Aim of the exercise =>
Here is a listing, set out below; repeat its lines from the one with "Where should I" to the last, both included, and leave out the pictures.

Segment Open

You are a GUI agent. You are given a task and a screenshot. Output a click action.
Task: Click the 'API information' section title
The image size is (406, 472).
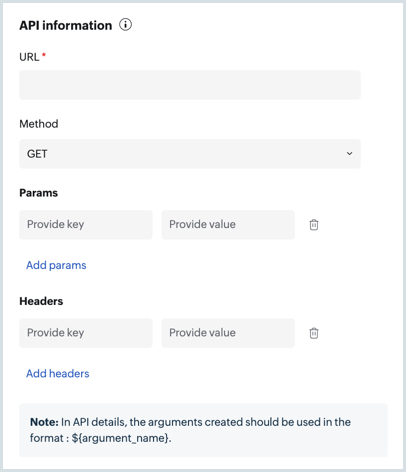(x=66, y=25)
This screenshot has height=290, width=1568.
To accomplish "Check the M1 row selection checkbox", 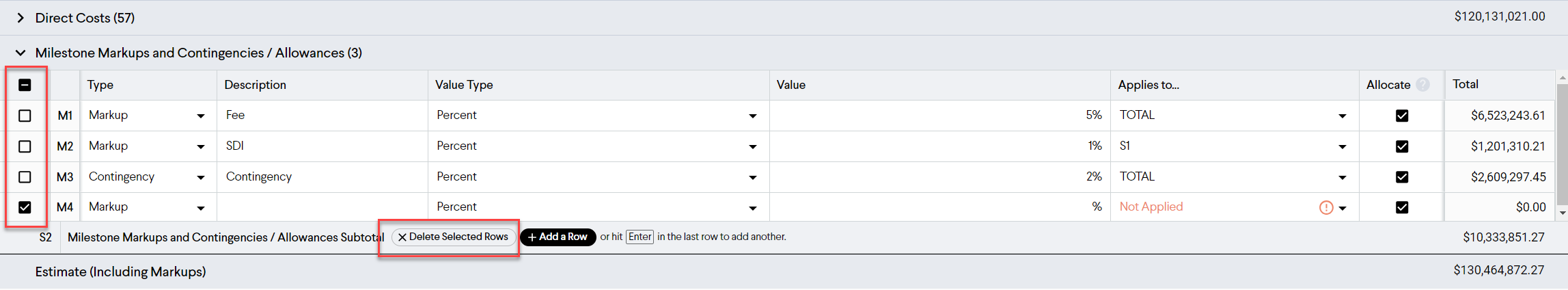I will (x=25, y=116).
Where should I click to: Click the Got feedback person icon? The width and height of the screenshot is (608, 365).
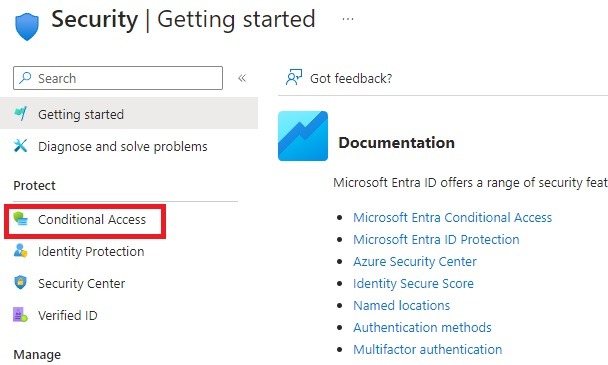pos(294,78)
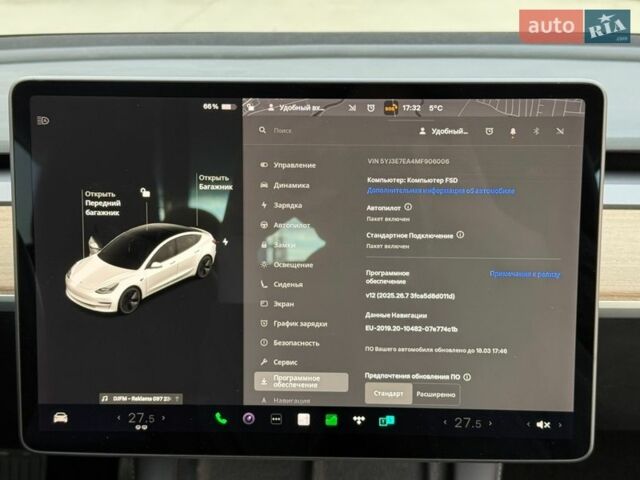Show info for Предпочтения обновления ПО

pos(467,377)

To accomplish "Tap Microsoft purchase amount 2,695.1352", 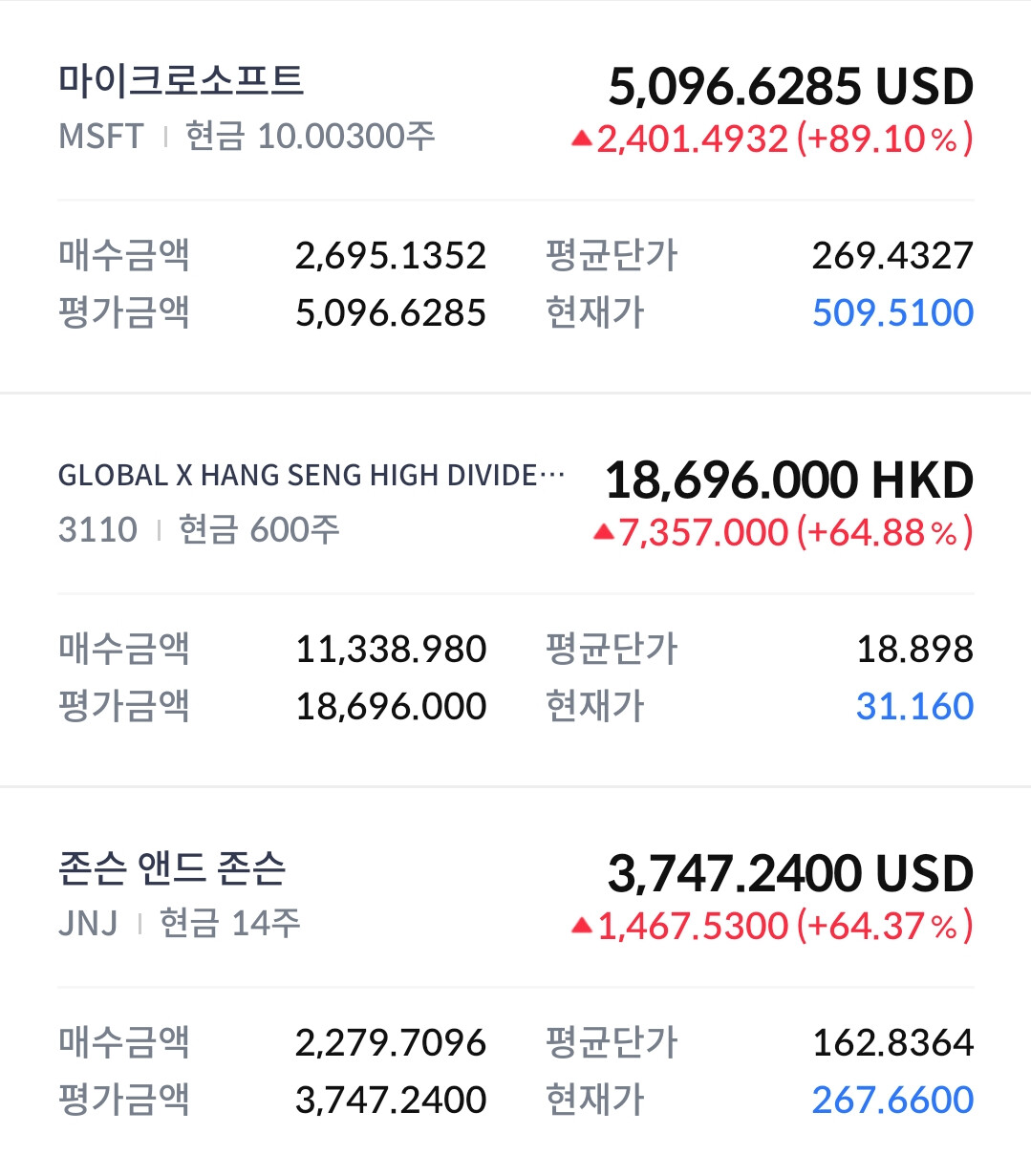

Segment Closed

Exercise answer =>
Where should I click to: Click the Got feedback person icon? The width and height of the screenshot is (608, 365).
pos(294,78)
Show info for Предпочтения обновления ПО

pos(467,377)

To accomplish "Tap Microsoft purchase amount 2,695.1352", 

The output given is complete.